◆ TEXT ◆

----------------

Shuttering the Rose Art Museum: An open letter to Brandeis from an alum.


Out in the cold: The Rose Art Museum, at Brandeis. (Photo by kenudigit.)

As you may have heard, Brandeis University wants to shut down the Rose Art Museum, with plans to liquidate it’s 6,000-piece collection to help the university stay afloat financially. And, as you may have heard, a whole lotta people are not very happy about it, including a number of the university’s alumnae — one of whom, Eric Gordon, is a graduate of the class of ’76, and currently serves as the head of paintings conservation at the The Walters Art Museum in Baltimore. He has kindly agreed to let us publish a letter he sent to the university’s president this afternoon regarding the situation:

Dear President Reinharz,

I cannot begin to express my shock, disbelief and disappointment in your decision to close the Rose Art Museum and sell its collection in order to meet financial pressures brought on by the current state of the economy. Your decision is short-sighted, irreversible and one you will find hard to live with in the future. It will forever change the character of the university, diminishing its breadth and diversity of the student body, faculty and the potential for Brandeis to be a leader in the humanities.

As a fine arts graduate of Brandeis’s class of ’76, I spent hours at the Rose pouring over “real” art, studying the surfaces, examining frames, researching histories, and writing entries. This first-hand experience was vastly different from visiting a museum and looking at pictures on a wall. It was the real thing, 3-D, inspirational. I was saddened when the university decided to sell its collection before 1900 in order to specialize in modern art, but at least it was making an effort to keep a narrower mission alive for New England and for the students. My experiences at The Rose motivated me to pursue a career in painting conservation. Following Brandeis, I graduated from NYU’s Institute of Fine Arts in 1980 with a Masters Degree in Art History and a certificate in conservation and am now head of painting conservation at the Walters Art Museum in Baltimore. I have published extensively, trained many conservators and received the Prix de Rome. I was proud of my Brandeis education and that the university did not serve just those interested in studying Near Eastern and Judaic Studies and pre-med. I sink inside at the thought that Brandeis will no longer serve the needs of students like me who discovered their calling at a university museum. Gary Tinterow, curator at the Metropolitan Museum of Art, was in my class and similarly found his footing at the Rose. At this point, if I were a prospective student, I would not apply to Brandeis knowing that the fine arts were considered irrelevant to my education.

----------------

◆ WRITTEN INSTRUCTION 1 ◆
Return the part of the Rose Art Museum letter that opens with the words containing "I cannot begin" and closes with "in the humanities.".
◆ WRITTEN INSTRUCTION 2 ◆
Answer these questions from the Rose Art Museum letter:
(a) How many pieces are in the collection that Brandeis plans to liquidate?
(b) In what year did the letter writer graduate from NYU's Institute of Fine Arts?
(c) At which museum is Gary Tinterow a curator?
◆ WRITTEN INSTRUCTION 3 ◆
Extend the Rose Art Museum letter past its final sentence.
The material that comes next has nothing to do with the Rose Art Museum letter.

◆ DATA SHOWN ◆
----------------

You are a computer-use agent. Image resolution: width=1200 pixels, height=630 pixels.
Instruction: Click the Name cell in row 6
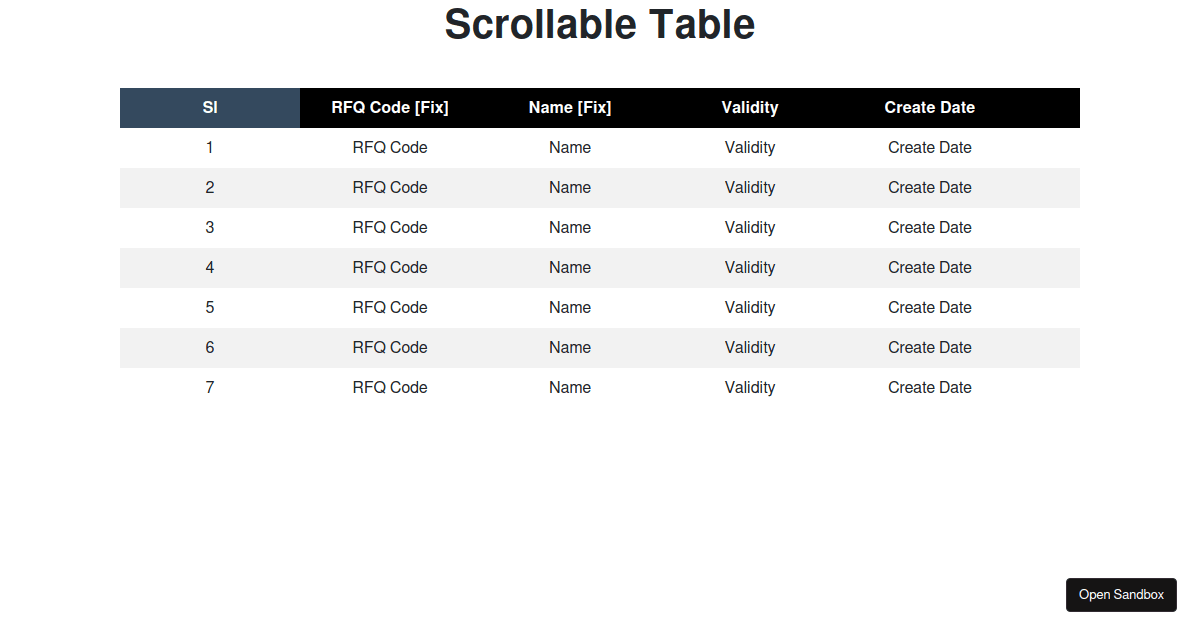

----------------

◆ EXPECTED OUTPUT 1 ◆
I cannot begin to express my shock, disbelief and disappointment in your decision to close the Rose Art Museum and sell its collection in order to meet financial pressures brought on by the current state of the economy. Your decision is short-sighted, irreversible and one you will find hard to live with in the future. It will forever change the character of the university, diminishing its breadth and diversity of the student body, faculty and the potential for Brandeis to be a leader in the humanities.

◆ EXPECTED OUTPUT 2 ◆
(a) 6,000
(b) 1980
(c) The Metropolitan Museum of Art

◆ EXPECTED OUTPUT 3 ◆
As you must be aware, your actions are considered unethical by the American Association of Museum Directors as recently described in an article in last month’s New York Times, specifically in reference to the New York Academy of Design. Only in their case they sold two paintings, not an entire collection. I cannot begin to imagine what is going through the minds of those who contributed their artwork to the Rose Art Museum for the benefit of the students and the community and the greater ramifications for future benefactors to the university because of this brash action. Furthermore, with the economy and art market as they are, you also must be aware that only the very best artwork is finding a buyer and that the market is far from what it would be at a more solvent time.

I hope that this decision is not irreversible that it will be reconsidered. I am embarrassed by your decision and will no longer make an annual contribution, as I have for my entire working adult life, for Brandeis no longer lives up to my ideals of what a university should be.

I would very much like to send this letter to the chairman of the board of trustees at the university and would appreciate your sending me his/her email address. I look forward to hearing from you.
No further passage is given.